WHAT THE EXERCISE ASKS: The answer must be the full set of records, repeated exactly.

SUPPLIED DATA:
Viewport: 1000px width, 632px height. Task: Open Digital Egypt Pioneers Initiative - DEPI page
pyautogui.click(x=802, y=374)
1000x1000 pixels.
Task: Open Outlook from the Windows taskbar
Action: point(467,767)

TASK ANSWER:
Viewport: 1000px width, 632px height. Task: Open Digital Egypt Pioneers Initiative - DEPI page
pyautogui.click(x=802, y=374)
1000x1000 pixels.
Task: Open Outlook from the Windows taskbar
Action: point(467,767)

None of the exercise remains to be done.